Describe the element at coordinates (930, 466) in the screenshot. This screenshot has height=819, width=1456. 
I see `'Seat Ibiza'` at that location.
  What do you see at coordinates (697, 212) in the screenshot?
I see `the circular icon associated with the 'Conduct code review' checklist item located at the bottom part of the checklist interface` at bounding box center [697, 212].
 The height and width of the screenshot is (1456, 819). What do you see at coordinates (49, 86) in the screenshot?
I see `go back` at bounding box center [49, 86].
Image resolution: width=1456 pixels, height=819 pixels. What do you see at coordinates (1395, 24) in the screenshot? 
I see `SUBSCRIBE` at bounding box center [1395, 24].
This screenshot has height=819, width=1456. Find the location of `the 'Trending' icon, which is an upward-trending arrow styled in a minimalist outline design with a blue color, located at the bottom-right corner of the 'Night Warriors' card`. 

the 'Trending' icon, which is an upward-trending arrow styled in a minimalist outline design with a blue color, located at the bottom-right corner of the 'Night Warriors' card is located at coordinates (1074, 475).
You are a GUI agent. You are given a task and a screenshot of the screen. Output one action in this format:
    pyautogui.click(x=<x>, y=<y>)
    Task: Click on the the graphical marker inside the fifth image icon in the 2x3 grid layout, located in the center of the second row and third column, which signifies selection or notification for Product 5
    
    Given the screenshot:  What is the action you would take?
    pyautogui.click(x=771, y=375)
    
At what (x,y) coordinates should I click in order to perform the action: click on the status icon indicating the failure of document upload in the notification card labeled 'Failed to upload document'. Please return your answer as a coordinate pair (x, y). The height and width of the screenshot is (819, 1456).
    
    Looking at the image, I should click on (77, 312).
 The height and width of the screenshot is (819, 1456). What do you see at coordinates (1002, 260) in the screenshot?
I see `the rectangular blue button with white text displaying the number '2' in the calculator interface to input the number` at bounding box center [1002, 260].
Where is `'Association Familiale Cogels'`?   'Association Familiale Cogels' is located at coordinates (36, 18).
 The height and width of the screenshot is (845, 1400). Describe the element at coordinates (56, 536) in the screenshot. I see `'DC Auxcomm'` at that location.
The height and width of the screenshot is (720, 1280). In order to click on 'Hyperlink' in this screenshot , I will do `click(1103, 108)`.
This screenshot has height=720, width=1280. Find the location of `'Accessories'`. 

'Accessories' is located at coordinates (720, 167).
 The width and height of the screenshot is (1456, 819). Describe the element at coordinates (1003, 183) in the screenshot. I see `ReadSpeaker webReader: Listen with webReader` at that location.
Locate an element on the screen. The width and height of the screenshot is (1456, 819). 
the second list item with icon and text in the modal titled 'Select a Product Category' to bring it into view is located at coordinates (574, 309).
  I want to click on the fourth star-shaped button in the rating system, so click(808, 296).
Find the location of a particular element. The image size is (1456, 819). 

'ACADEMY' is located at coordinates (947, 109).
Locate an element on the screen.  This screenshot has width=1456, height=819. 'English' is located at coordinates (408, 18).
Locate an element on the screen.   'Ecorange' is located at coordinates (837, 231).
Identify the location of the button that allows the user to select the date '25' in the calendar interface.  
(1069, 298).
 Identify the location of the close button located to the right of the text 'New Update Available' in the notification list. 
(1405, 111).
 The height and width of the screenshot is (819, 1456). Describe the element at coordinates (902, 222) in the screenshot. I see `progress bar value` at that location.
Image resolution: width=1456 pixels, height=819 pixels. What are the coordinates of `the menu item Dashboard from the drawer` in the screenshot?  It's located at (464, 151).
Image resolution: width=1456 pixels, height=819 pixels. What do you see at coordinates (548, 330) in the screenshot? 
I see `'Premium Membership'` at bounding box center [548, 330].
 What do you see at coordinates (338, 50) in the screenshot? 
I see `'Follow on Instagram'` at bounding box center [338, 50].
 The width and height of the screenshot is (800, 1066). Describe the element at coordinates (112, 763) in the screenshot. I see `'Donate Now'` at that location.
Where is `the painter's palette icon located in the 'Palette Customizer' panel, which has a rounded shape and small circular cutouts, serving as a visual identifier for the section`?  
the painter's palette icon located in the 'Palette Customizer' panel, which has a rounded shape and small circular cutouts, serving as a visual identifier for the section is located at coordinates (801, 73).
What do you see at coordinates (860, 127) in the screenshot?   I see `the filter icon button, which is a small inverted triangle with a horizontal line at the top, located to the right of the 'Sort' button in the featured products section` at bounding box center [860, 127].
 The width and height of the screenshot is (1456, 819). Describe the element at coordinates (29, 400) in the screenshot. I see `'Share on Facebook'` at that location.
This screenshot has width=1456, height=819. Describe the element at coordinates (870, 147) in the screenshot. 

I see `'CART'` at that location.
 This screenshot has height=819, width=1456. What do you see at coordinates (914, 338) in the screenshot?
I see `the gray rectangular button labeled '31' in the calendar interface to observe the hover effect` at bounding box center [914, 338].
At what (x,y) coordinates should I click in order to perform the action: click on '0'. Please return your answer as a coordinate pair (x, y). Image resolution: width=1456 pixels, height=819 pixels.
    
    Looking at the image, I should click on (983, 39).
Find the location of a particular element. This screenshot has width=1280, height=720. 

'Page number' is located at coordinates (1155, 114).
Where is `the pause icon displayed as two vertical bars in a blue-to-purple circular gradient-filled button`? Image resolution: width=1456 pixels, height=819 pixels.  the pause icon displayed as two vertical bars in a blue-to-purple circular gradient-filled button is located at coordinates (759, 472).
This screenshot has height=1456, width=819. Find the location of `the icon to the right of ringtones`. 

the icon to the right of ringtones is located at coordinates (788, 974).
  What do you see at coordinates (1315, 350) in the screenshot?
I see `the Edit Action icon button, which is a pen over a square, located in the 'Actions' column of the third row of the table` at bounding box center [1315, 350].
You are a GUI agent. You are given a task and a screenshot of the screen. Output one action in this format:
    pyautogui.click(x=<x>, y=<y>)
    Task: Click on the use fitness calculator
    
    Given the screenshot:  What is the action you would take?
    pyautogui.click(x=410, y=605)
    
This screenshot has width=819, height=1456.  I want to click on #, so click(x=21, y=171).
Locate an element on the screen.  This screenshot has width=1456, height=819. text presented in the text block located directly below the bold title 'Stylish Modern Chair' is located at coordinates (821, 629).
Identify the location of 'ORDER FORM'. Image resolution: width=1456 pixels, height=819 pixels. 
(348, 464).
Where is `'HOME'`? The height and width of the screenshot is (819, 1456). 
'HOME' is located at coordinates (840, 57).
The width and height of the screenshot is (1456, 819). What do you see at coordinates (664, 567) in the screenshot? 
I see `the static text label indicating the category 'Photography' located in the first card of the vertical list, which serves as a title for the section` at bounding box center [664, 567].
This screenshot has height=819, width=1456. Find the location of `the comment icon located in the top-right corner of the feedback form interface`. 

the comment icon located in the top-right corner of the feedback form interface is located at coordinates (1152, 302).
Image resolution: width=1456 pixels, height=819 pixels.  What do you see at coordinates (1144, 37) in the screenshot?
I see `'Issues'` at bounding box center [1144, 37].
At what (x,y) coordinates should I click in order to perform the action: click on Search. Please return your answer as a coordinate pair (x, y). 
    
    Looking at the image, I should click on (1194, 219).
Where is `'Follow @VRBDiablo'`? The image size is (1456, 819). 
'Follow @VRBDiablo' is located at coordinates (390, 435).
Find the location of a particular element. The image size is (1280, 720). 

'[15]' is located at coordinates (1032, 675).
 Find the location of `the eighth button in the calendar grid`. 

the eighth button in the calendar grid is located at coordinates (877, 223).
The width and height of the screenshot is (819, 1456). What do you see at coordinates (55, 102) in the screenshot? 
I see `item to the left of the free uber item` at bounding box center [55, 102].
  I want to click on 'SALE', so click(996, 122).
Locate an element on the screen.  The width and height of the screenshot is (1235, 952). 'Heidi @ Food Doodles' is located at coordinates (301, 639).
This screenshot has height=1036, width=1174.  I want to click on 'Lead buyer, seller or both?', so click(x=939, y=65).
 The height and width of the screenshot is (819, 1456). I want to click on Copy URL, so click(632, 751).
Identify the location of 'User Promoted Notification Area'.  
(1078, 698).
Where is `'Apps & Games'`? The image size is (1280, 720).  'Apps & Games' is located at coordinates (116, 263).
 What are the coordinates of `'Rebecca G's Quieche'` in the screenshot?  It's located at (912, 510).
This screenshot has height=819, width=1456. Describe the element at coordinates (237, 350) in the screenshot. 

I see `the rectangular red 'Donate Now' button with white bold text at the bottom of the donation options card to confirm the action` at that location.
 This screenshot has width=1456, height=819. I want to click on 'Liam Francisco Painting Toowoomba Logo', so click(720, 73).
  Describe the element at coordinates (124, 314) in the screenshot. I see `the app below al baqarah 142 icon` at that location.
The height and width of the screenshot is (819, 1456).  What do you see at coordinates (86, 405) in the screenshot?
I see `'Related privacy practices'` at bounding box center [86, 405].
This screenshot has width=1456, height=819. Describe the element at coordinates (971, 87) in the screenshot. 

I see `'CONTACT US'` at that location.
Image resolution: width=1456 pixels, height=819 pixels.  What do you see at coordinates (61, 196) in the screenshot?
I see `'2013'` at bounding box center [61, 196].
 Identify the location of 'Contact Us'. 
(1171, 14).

* * *

Written request: Copy out the lines of the records without any changes, beginning at the line that contains "coordinates (821, 629)." and stopping after the line that contains "(348, 464).".

The result:
Locate an element on the screen.  This screenshot has width=1456, height=819. text presented in the text block located directly below the bold title 'Stylish Modern Chair' is located at coordinates (821, 629).
Identify the location of 'ORDER FORM'. Image resolution: width=1456 pixels, height=819 pixels. 
(348, 464).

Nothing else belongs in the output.